The difference between living in the United States vs. Europe? Besides the number of McDonalds and Starbucks? In the U.S., we say and do take religious freedoms very seriously when it comes to gay rights. In Europe, not so much.
While you have some religious zealots in the U.S. claiming same-sex marriage laws don’t go far enough in exempting religious institutions, they do. It’s unarguable, and laughable that Catholic Churches are keeping a straight face when they say they are going to be discriminated against.
But in the United Kingdom, a decision to grant churches the right to deny employment to the gays has been nixed — by the European Commission’s higher powers. (The Commission’s non-discrimination rules also became British law in 2003.) When British lawmakers tried excluding religious institutions from non-discrimination requirements in hiring practices — in a stab to maintain religious freedoms — they ran afoul of the European Union’s directive. Brought on by a complaint from the UK’s National Secular Society, the Commission wrote the British government last week, saying their church exclusions violated law. Which means:
The highly unusual move means that the government now has no choice but to redraft anti-discrimination laws, which is likely to prompt a furore among church groups.
In anticipation of a possible backlash from the commission, the government has already inserted new clauses into its equality bill. But even if the bill is jettisoned, future governments will be bound by the commission’s ruling.
Under the new proposals being drafted by the government, religious organisations will be able to refuse to employ homosexuals only if their job involves actively promoting or practising a religion. A blanket refusal to employ any homosexuals would no longer be possible.
[...] Under the terms of the exemption, religious groups were allowed to refuse a position to a homosexual employee “so as to avoid conflicting with the strongly held religious convictions of a significant number of the religion’s followers”.
Back in the U.S. for a moment, the subject of hiring and religious freedoms is rearing its head in an unexpected, but obvious place: The American Philosophical Association’s online job board. Just how big of an exception should religious groups receive when looking to hire?

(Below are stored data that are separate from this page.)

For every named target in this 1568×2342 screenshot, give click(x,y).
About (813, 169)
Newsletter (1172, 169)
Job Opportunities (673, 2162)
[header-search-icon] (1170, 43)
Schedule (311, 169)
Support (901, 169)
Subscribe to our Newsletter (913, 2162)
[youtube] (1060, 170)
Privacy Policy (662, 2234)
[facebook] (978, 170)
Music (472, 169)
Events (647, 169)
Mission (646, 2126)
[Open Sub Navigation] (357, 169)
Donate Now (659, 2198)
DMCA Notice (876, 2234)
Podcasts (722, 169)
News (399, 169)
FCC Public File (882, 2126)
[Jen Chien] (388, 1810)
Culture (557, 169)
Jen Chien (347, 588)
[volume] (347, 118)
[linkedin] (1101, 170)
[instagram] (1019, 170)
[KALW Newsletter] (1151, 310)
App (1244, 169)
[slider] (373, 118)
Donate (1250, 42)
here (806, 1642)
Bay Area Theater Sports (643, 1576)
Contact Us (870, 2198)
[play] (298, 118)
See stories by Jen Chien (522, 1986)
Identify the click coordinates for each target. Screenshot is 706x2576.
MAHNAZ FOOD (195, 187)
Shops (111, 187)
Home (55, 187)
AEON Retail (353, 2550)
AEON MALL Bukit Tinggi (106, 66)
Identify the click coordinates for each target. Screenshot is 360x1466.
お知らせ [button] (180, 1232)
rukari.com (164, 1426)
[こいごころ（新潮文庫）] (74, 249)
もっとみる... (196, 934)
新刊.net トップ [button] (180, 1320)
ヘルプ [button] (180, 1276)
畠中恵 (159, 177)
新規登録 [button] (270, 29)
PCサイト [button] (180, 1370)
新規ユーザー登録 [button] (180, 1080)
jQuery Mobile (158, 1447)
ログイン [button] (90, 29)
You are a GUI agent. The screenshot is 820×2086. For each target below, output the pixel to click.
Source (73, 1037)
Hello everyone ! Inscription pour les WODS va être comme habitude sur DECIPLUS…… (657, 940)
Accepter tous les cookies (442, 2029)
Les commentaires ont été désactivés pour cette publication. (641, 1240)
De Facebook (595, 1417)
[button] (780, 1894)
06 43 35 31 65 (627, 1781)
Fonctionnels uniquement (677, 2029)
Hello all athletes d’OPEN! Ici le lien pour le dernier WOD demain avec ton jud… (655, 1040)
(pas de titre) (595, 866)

The American Philosophical Association has for several years been debating whether allowing ["religious institutions that require all hires to hold certain beliefs or follow certain rules, in some cases barring sex outside of marriage between a man and a woman,"] to use its jobs services undercuts the group’s anti-bias rules and effectively hurts its members who are gay; some philosophers have suggested that the association ban job notices from colleges that discriminate against gay people.
While the association has now rejected that move, it has decided on a new procedure that will flag all ads from employers that either volunteer that they discriminate or are determined to do so.
The new policy is being hailed by some philosophers as an important demonstration of the association’s commitment to equity. But there may be a loophole in the policy — and an association of Christian colleges is questioning the fairness of the new procedure.
Under the new system, the association’s rules against bias will be posted on the page where colleges can add a job notice. When placing the notice, colleges will be asked to indicate whether their policies are consistent with the association’s bans on various types of discrimination, including discrimination based on sexual orientation. Any colleges that does not indicate that it complies with the statement will be flagged for not doing so, so potential applicants will be aware of the issue. Further, the association will investigate any complaints about whether colleges that haven’t been flagged are violating the policy, and if they are found in violation, they will also be flagged.
While the policy notes that the association does not consider it a violation of its anti-bias rules for some religious colleges to consider religious affiliation in hiring decisions, there is no exception made to the policy for religious colleges to violate other association rules (such as those barring discrimination based on sexual orientation).
Further, the association’s policy has now been made explicit that bans on people who engage in sex with a member of the same sex are considered discrimination. In the past, some advocates for religious colleges have said that these institutions don’t discriminate against gay people, but only those who engage in gay sex. The new policy of the association says that when conduct is “integrally connected” to a status, such as gay sex being related to being gay, that conduct can’t be banned without discriminating against the people who are a member of the relevant group.
We can hear the “Why would any queer person want to work for discriminatory religious employer?” argument roaring its head.